Texte extrait:
——————————

Mes humbles bas bruns : un sociologue dans la fausse aux lions

C’était en avril 2017. Je venais tout juste de terminer ma scolarité de maitrise et je me retrouvais devant le néant. Beaucoup de questions et d’anxiété. Trop peu de réponses. Pourquoi ne pas revenir au journalisme, m’étais-je alors demandé, dans un dernier espoir d’accrocher un peu de sens autour de moi. Sortez les violons, pardonnez les clichés (ou brulez-moi au bucher), je ne pourrai jamais exprimer avec assez d’éloquence à quel point mes deux années au journal m’ont permis de reconstruire ma confiance, d’aiguiser mes forces, de bien cerner mes faiblesses et surtout, d’apprendre sur la réalité qui m’entoure, de m’ouvrir à ce qu’il y a dehors.

Rangez les violons ‒ mais n’éteignez surtout pas les feux ‒, je tenterai de redonner vie à une tradition éditoriale d’Impact Campus bien enterrée que Jean-Sébastien Doré et moi incantons depuis notre expédition dans les archives du bien-aimé journal hebdomadaire.

Bas brun : « gratification ultime accordée par la rédaction à tous les petits morveux de l’actualité qui n’ont pas été sages au cours de l’année. »

——————————

Données fournies:

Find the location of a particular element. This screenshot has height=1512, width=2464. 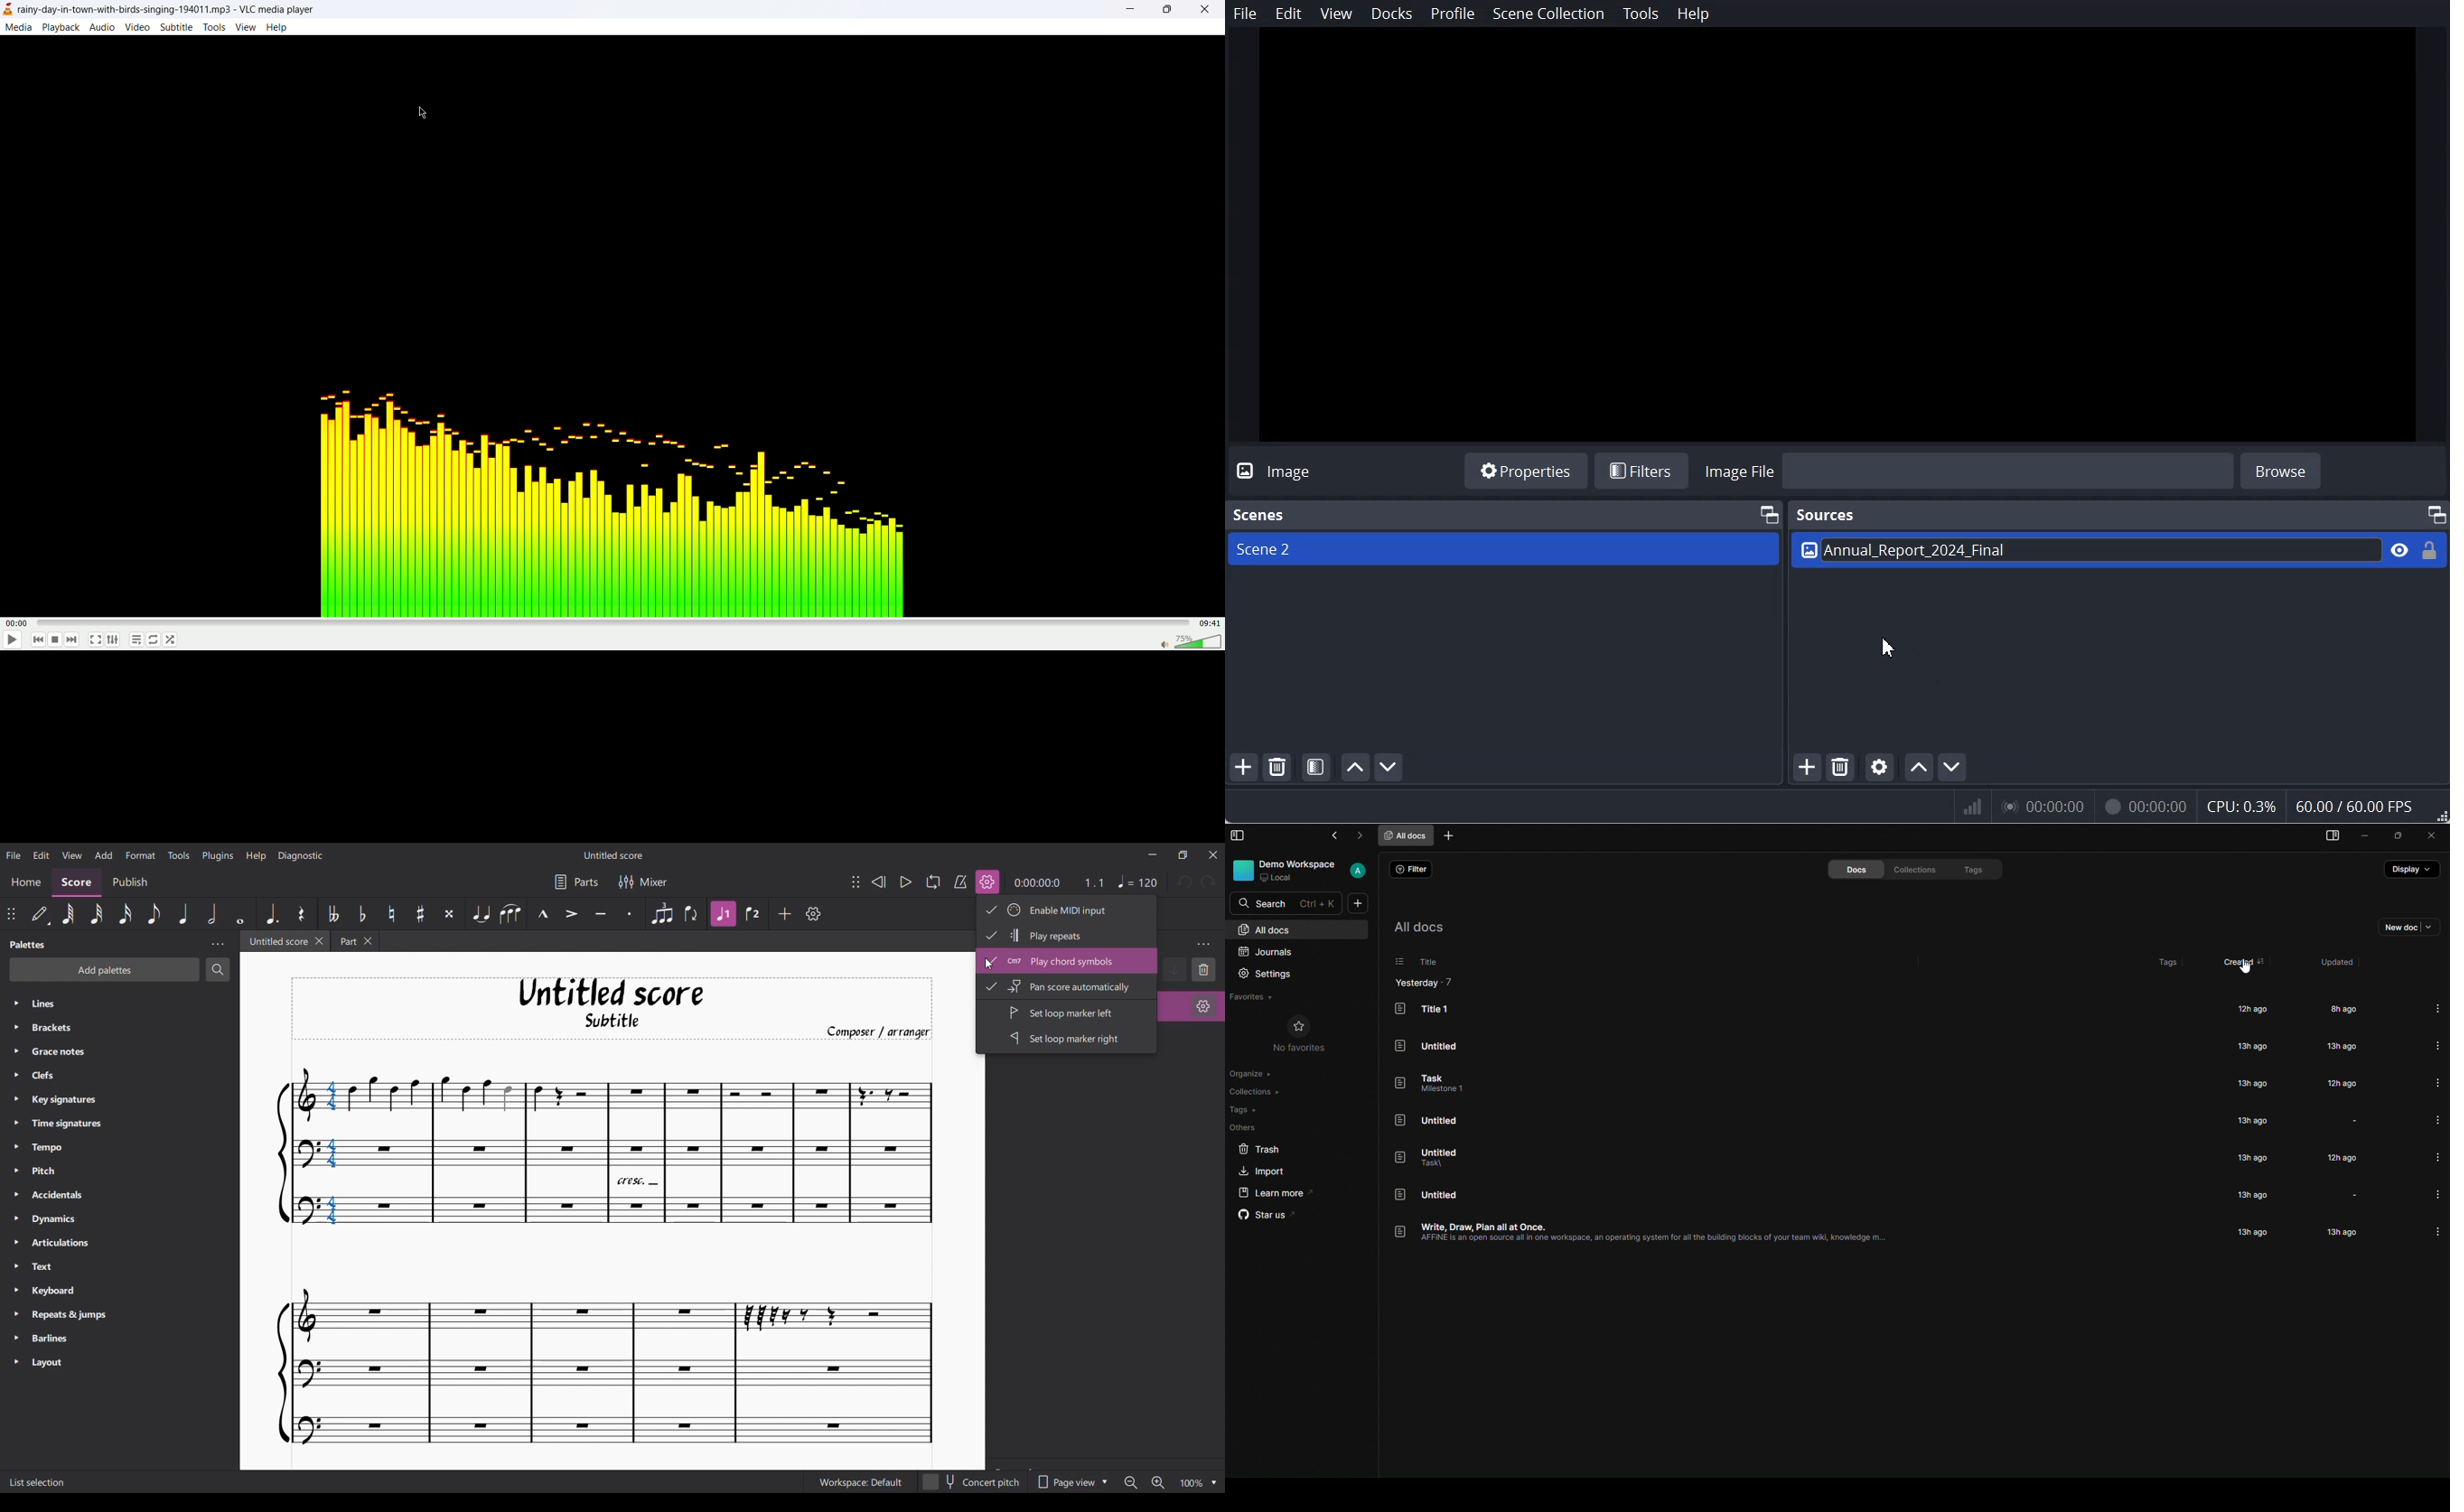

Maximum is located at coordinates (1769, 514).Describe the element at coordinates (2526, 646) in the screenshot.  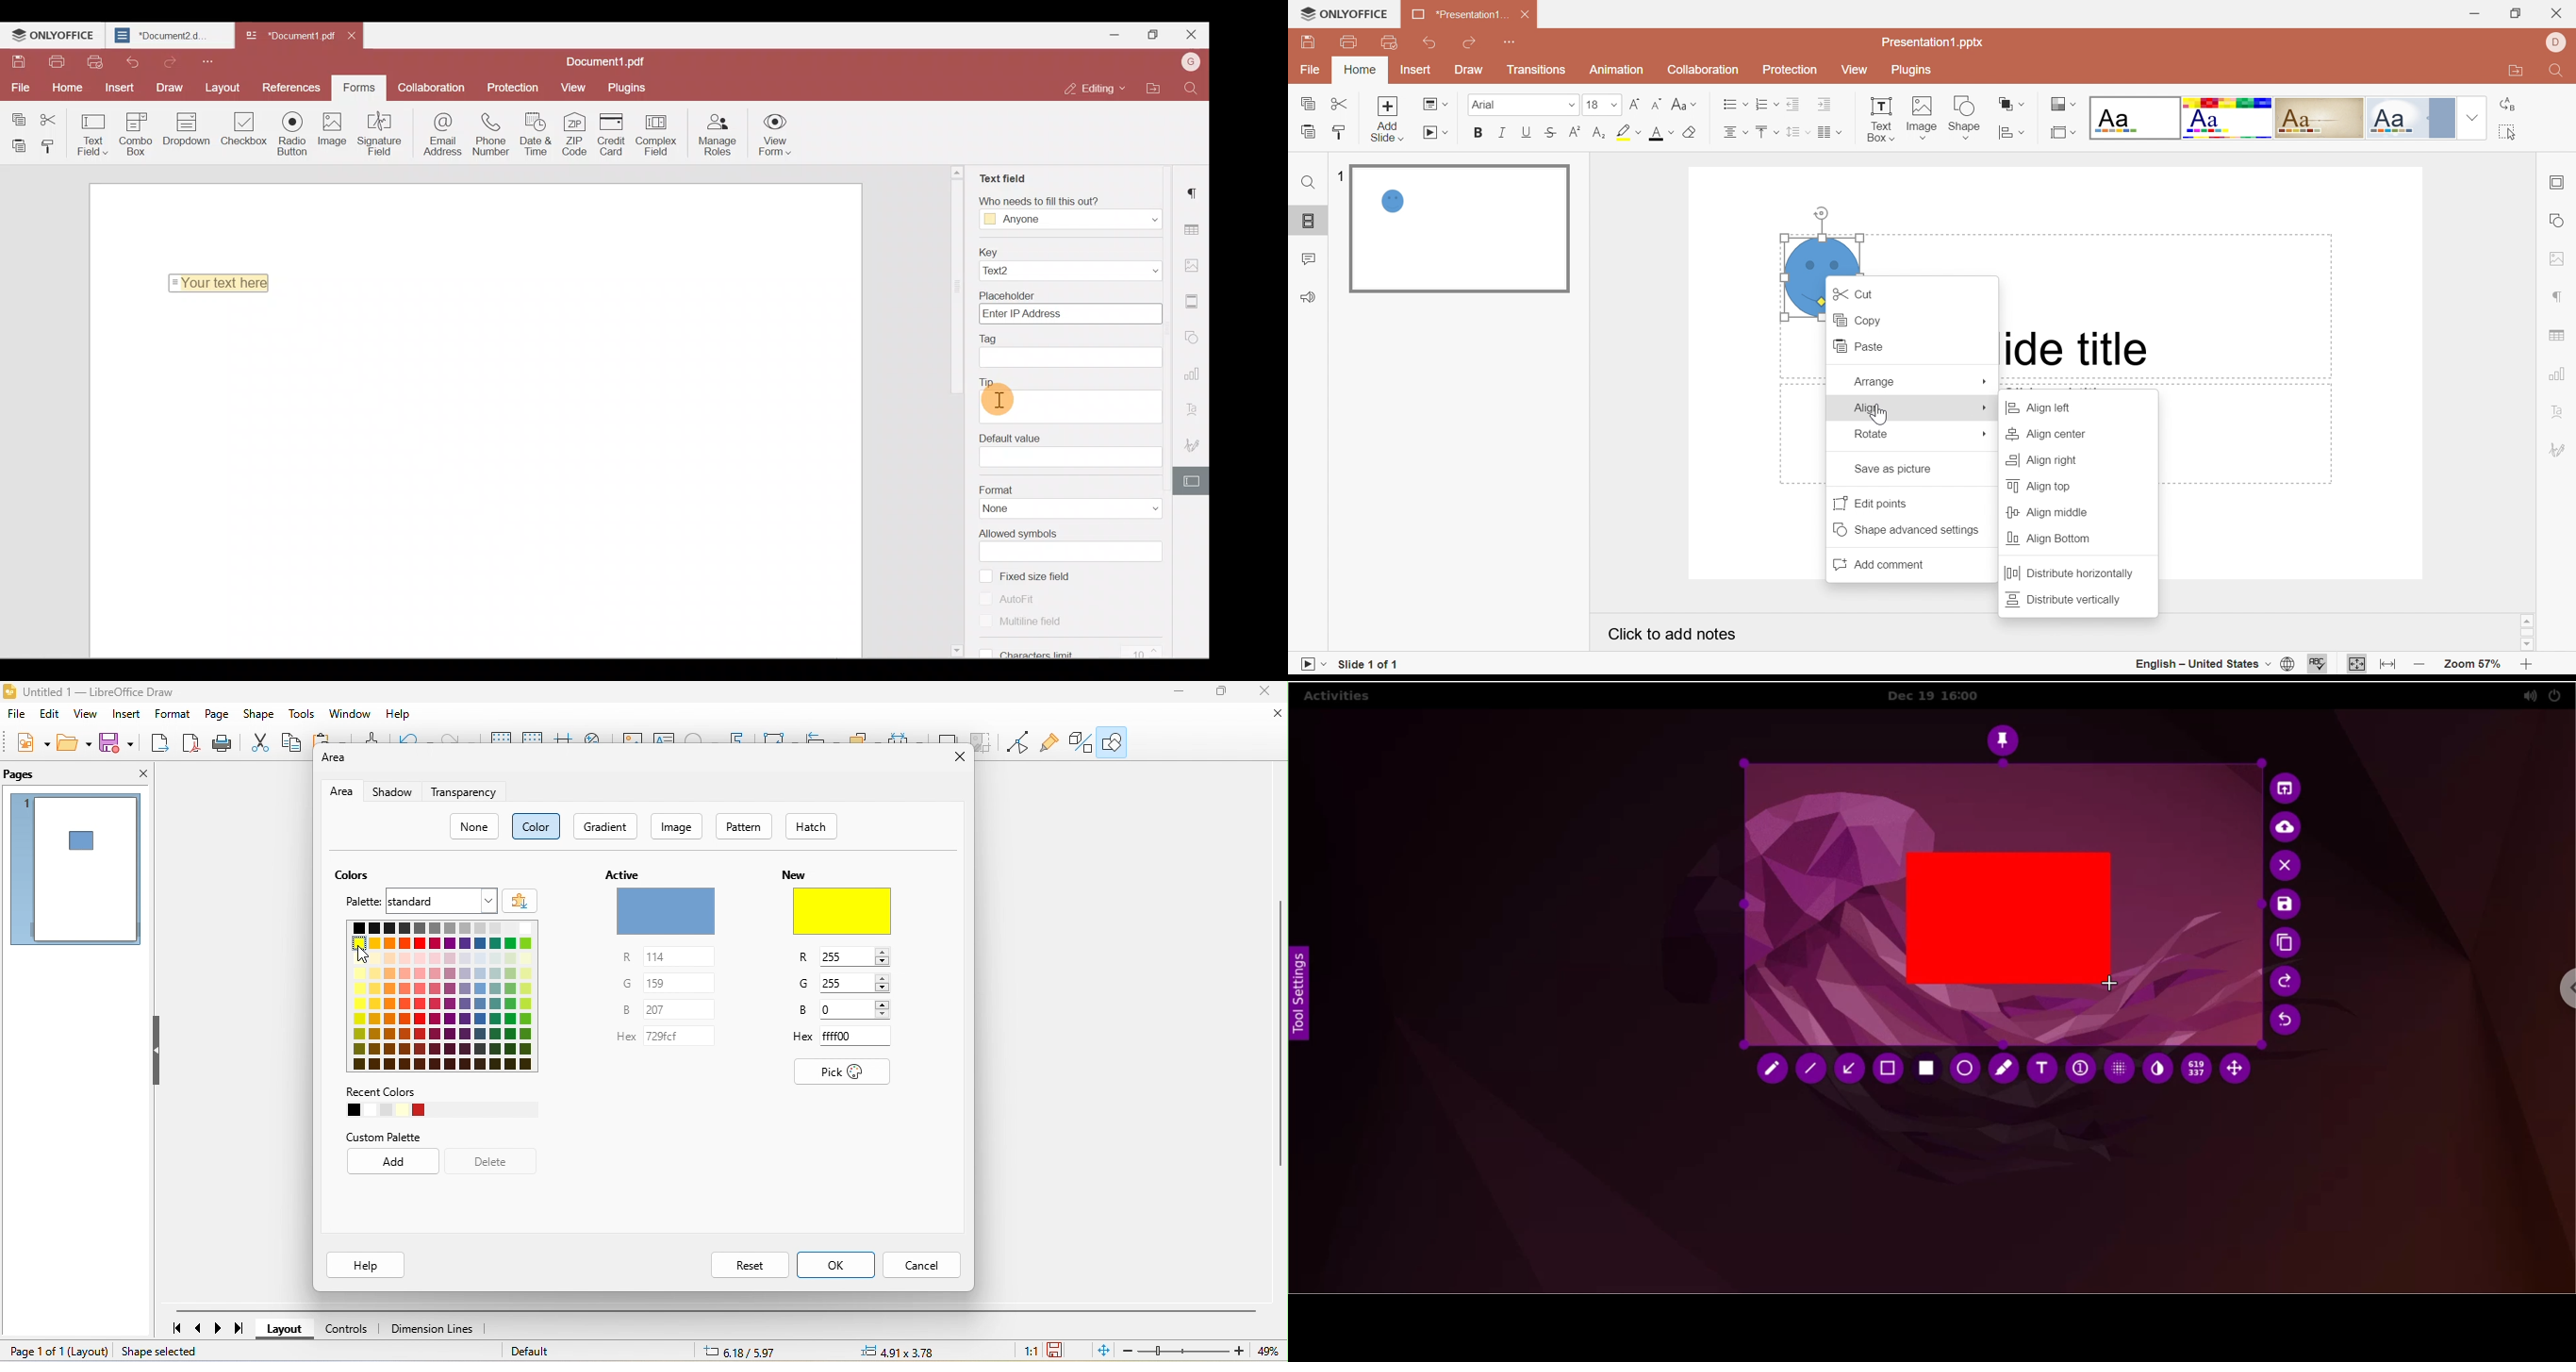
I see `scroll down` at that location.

——————————

Travail demandé:
**A)** Recopiez sans rien modifier le passage du texte sur les bas bruns qui commence par « C’était en avril » et se poursuit jusqu'à « y a dehors. ».
**B)** Poursuivez la rédaction du texte sur les bas bruns à partir de l'endroit où il s'arrête.

Résultats dans l'ordre:
**A)**
C’était en avril 2017. Je venais tout juste de terminer ma scolarité de maitrise et je me retrouvais devant le néant. Beaucoup de questions et d’anxiété. Trop peu de réponses. Pourquoi ne pas revenir au journalisme, m’étais-je alors demandé, dans un dernier espoir d’accrocher un peu de sens autour de moi. Sortez les violons, pardonnez les clichés (ou brulez-moi au bucher), je ne pourrai jamais exprimer avec assez d’éloquence à quel point mes deux années au journal m’ont permis de reconstruire ma confiance, d’aiguiser mes forces, de bien cerner mes faiblesses et surtout, d’apprendre sur la réalité qui m’entoure, de m’ouvrir à ce qu’il y a dehors.

**B)**
Est-ce possible, en 2019, à l’ère du politiquement correct ‒ j’aimerais que la tradition journalistique me permette d’insérer des émojis ici (lesquels ? je laisse votre imagination et votre interprétation faire le travail) ‒ de distribuer une volée de bois vert à des personnes ? Est-ce frileux de distribuer un prix citron symbolique à des phénomènes d’ordre culturel ? À des traditions ? Est-ce faussement posé de se situer quelque part entre les deux ? Six ans après mon entrée en sociologie et avec deux ans à Impact Campus dans mon baluchon, voici mes humbles bas bruns.

Bas brun du 3 décembre 1996

Au conseil d’administration de l’Université Laval : pour l’achat d’un logiciel de gestion au modique coût de 7,9 millions $. Ne sommes-nous pas en pleine période de compression budgétaire ?

Une Université verte comme un 20 $

À trop vouloir plaire, on finit par se déplaire. Après que les associations étudiantes du campus opérant des concessions alimentaires et que la multinationale-dont-on-ne-doit-pas-prononcer-le-nom aient coup sur coup banni la vente d’eau en bouteille sur le campus, l’Université Laval a finalement décidé d’emboiter le pas après avoir longtemps défendu le choix libre et éclairé de ses étudiants conscientisés tout en craignant paradoxalement que ceux-ci se tournent vers les boissons sucrées, advenant qu’on restreigne la vente des bouteilles d’eau (non sans rappeler par ailleurs un certain débat entre Pepsi et Coke qui a déjà fait rage dans nos pages à une certaine époque).

Bas brun du 3 décembre 1996

Au conseil d’administration de l’Université Laval : pour l’achat d’un logiciel de gestion au modique coût de 7,9 millions $. Ne sommes-nous pas en pleine période de compression budgétaire ?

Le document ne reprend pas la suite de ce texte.